Variados son los casos de personas que estudian a la universidad y a la vez cumplen el rol de cuidadoras de alguien en situación de discapacidad y/o menores de 7 años, lo que requiere adaptaciones para no llegar a la deserción.
Es por ello, que el pasado 2 de marzo empezó a regir para todas las Universidades, Institutos Profesionales (IP) y Centros de Formación Técnica (CFT), la normativa que los mandata a contar con un protocolo de flexibilidad académica.
Según detallo el sitio Hub Incluye, las instituciones deberán ofrecer mecanismos de recuperación para evaluaciones, ajustes en los porcentajes de asistencia sin pérdida de becas o gratuidad y la inscripción de asignaturas factible según su disponibilidad horaria.
Los reglamentos deben estar disponibles en las plataformas estudiantiles, para que sean revisados para quienes lo necesiten.
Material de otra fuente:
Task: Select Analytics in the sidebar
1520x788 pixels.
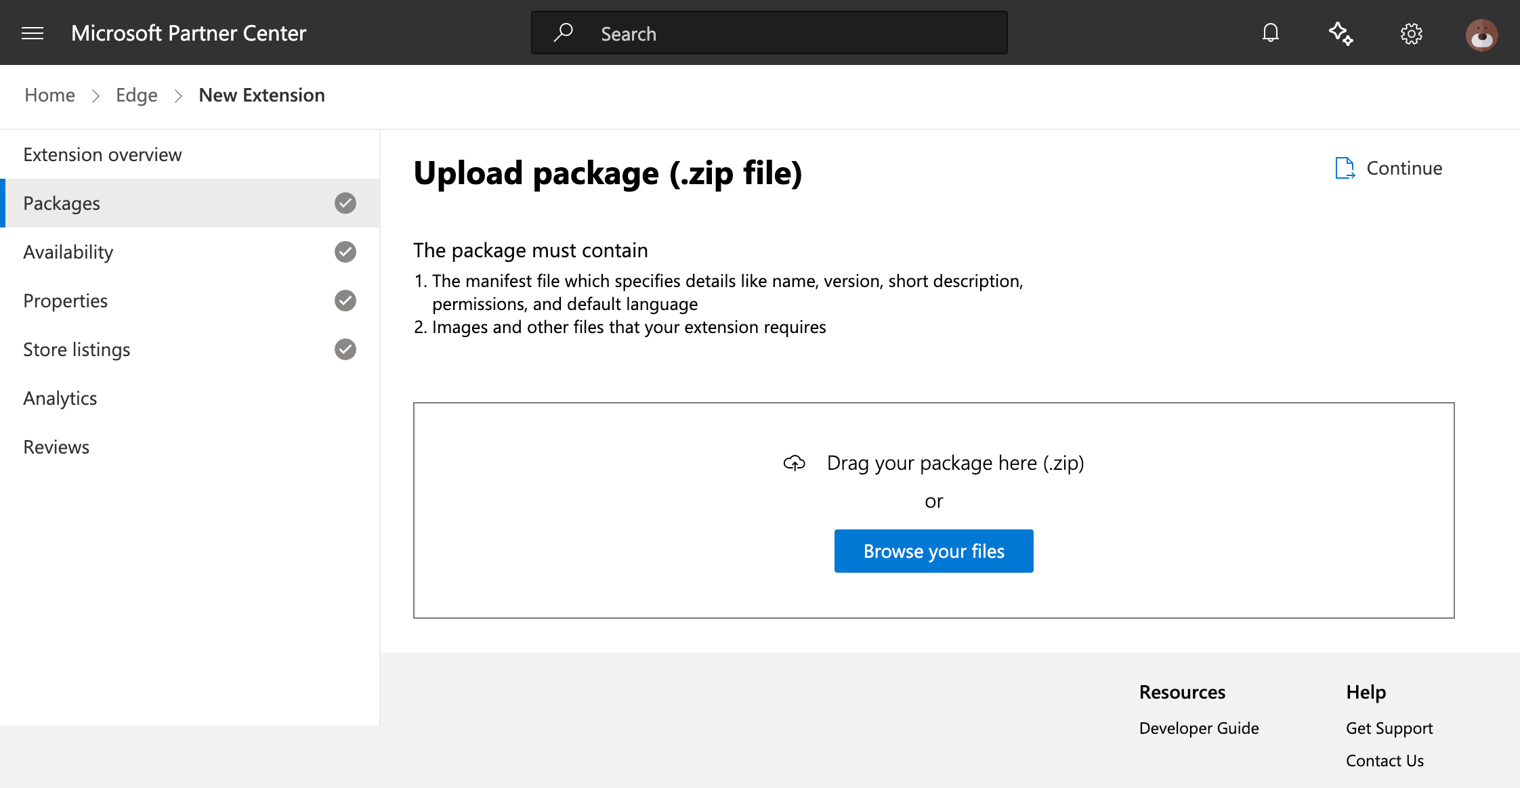Action: [x=60, y=398]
Desde la Superintendencia de Educación Superior habilitó el sitio https://www.sesuperior.cl/es_cl/ para denuncias, ya que las instituciones de educación superior que no hayan creado sus unidades de acompañamiento o nieguen los ajustes razonables a estudiantes acreditados en el Registro Social de Hogares o través de de la credencial de discapacidad de la persona a cargo, serán sancionadas.